Simple List Reduction?

I have a string of unseparated characters: “abcdefg” and I’d like to test it for an embedded pairing, say “cd”, and then, if I find “cd” remove it to form the list to leave “abefg”.

One way to go is to find the offset of “cd” if it occurs and then rebuild the string as shown below.

I know this fails if the getit character (or group) isn’t found, if the getit character (or group) starts at the beginning or includes the end of the original string, and I could fix that with some tests, but it seems that the whole shebang involves too much testing for what seems like a simple task. Is there a better way to approach this?

set myString to "abcdef"
set len to length of myString
set getit to "cd"
set getnum to length of getit
set n to offset of getit in myString
set newString to ((characters 1 thru (n - 1) of myString) & (characters (n + getnum) through len of myString)) as string

I think this does it:

set myString to "abcdef"
set targetString to "cd"
set newString to do shell script "echo " & myString & "| sed 's/" & targetString & "//'"

  • Dan
    –As I sed, the stream editor is invaluable.
set myString to "cdabcdefcdghcdijklmcd"
set getit to "cd"
set AppleScript's text item delimiters to getit
set keptChars to text items of myString
set AppleScript's text item delimiters to ""
set newString to keptChars as string

Thank you both for these different views. In this instance, at least, the “sed” version is slightly faster, but the text item delimiters method is more transparent.

That comparison looked a bit curious to me, since external calls (to an application, scripting addition or the shell) usually involve a hit of some kind - whereas text item delimiters are native to AppleScript. So I carried out a number of tests here, based on slightly simplified versions of each suggestion.

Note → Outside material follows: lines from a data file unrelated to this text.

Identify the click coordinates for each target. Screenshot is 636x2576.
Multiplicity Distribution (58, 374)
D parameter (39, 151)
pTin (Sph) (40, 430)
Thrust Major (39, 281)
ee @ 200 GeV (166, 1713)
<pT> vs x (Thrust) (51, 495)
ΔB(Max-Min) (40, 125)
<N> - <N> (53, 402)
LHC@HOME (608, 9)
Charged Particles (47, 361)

The results, though varying slightly from one run to another, consistently showed the TID method well ahead - at least 140 times faster than the shell version. (Of course, if huge files were being processed, the results might well be different again.) While in practical terms, the impact of these differences may be relatively small, I thought it might be worth mentioning…

One other difference possibly worth pointing out: I’m not sure whether you wanted to remove all cases of the search string or just the first one. If it matters, you may like to note that the methods (as posted) don’t produce quite the same results. :slight_smile:

NovaScotian, if you need to remove all cases instead of just the first one, then add a “g” to the command dant posted.

set newString to do shell script "echo " & myString & "| sed 's/" & targetString & "//g'"

As soon as I saw dkmarsh’s post I knew that was a better solution, and that’s what I would have suggested had I thought of it. However, I believe mine has a significant advantage in that I could use the “As I sed” pun whereas no such advantage occurs with the TID solution. :stuck_out_tongue:

  • Dan

No, I don’t want to remove all cases, I want to remove them one at a time because I have to account for them. I must confess that I used the sed version because I wanted to learn more about sed than because the AppleScript text item delimiters method had anything wrong with it.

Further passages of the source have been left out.